Decir que Salvador Boix es un apoderado atípico se queda corto. Músico (toca la flauta, la mandolina y también- traducido del catalán- "aquello que no suena"); compositor de un pasodoble con aires de tarantela a Finito de Córdoba tras indultar Juan Serrano un toro en la Monumental; escritor ("Por los adentros", "Reflexiones sobre José Tomás", "Toros sí"); crítico taurino en diferentes medios, incluida Radio Euskadi a finales de los 90 ¡qué tiempos compartidos aquellos ¿eh Salvador?!...y apoderado ad hoc y en dos tiempos de José Tomás.

Un apoderado que, para hablar de contrataciones, cita a los empresarios en el Café Gijón.

Boix, además, es catalán, de Banyolas concretamente. Otra rareza. De Banyolas a Barcelona bajaba, en compañía de la familia (abuelo, padre, tíos, hermano…) el niño Salvador a ver los toros, cuando en Barcelona había toros, claro. Y, persona sensible como es, donde otros sólo ven sangre él (como tantos) vio arte; donde crueldad, desafío; donde muerte, vida. Y se hizo aficionado.

Eso, lo de ser aficionado a los toros, es una rareza que Salvador comparte con otros, muchos o pocos según quien los cuente. Una minoría cultural si se quiere, pero, como tal, con su derecho constitucional a ser protegida y no hostigada, insultada, perseguida y, finalmente, prohibida. Tal que ahora sucede, en Cataluña con especial saña.

Al Parlament fue Boix ( también, entre otros,  Joselito, Esplá, Serafín y hasta Balañá, aunque este sólo para hablar de lo suyo, la pela) cuando los previos a la prohibición , y les explicó a sus graciosas señorías que la catalanidad también se entiende desde la afición taurina. Y viceversa.
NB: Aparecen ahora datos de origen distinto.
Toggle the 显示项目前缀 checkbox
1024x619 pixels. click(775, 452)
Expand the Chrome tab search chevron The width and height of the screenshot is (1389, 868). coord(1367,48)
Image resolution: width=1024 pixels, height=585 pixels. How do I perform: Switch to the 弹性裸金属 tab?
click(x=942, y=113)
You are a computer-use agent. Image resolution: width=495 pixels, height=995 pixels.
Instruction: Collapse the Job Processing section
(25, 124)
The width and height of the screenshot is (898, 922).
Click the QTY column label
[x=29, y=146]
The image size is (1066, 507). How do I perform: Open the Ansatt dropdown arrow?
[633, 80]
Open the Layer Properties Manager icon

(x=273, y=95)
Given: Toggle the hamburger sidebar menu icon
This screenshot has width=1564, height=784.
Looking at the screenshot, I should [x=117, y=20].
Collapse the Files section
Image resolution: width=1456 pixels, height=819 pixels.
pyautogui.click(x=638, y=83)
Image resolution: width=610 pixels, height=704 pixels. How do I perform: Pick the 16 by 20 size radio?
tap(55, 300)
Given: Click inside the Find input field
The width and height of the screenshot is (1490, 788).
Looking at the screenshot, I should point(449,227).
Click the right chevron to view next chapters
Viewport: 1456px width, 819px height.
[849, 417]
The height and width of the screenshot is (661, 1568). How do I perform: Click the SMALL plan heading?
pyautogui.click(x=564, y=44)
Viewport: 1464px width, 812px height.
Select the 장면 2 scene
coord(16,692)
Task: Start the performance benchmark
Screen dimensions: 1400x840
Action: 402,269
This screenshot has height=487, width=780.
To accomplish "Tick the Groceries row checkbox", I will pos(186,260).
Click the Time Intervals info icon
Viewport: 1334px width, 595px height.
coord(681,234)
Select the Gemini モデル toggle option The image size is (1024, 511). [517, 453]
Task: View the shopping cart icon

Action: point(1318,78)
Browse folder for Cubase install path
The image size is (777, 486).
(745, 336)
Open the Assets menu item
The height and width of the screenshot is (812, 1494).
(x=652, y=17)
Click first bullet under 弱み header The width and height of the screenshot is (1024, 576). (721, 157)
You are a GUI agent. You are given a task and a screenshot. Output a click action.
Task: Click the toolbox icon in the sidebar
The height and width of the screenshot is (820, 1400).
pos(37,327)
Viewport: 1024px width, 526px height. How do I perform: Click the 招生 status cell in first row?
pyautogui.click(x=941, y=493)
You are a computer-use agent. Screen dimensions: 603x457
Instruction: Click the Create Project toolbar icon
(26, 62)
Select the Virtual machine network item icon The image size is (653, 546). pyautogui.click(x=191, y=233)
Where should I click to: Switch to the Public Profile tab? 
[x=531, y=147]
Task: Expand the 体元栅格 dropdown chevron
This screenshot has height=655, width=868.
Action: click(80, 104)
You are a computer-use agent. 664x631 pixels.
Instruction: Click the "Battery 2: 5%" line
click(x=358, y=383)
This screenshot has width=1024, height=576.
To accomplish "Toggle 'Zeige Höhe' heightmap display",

Pero, ya saben, luego pasó lo que pasó.

Cinco años  a la espera de un fallo del Constitucional - ¡mañana sale, mañana sale! y nunca salía- hasta que, por fin, la buena nueva: las corridas de toros pueden volver a Cataluña.

Ante ello, dos reacciones: los optimistas (ilusos, se ha demostrado) que ya imaginaban carteles para la Monumental y los otros , llámenles pesimistas, cenizos o realistas que no sólo ponían en duda el alcance del fallo del TC sino que alertaban de las consecuencias de intentar llevarlo hasta el final y  dar toros.

Mientras (más de tres meses), la Casa Balañá guardaba silencio, nada extraño por otra parte, tal es su norma. Un silencio que se interpretaba (con Balañá siempre hay que interpretar) como prudencia y tacticismo. Algunos también querían ver miedo en ello, pero rápidamente desechaban la idea. Al fin y al cabo si habíamos llegado hasta aquí, con  la Monumental en pie, en perfecto estado de revista y sin rendirse a cantos de sirena para convertirla en mezquita o vaya usted a saber qué, ya no venía de un poco más.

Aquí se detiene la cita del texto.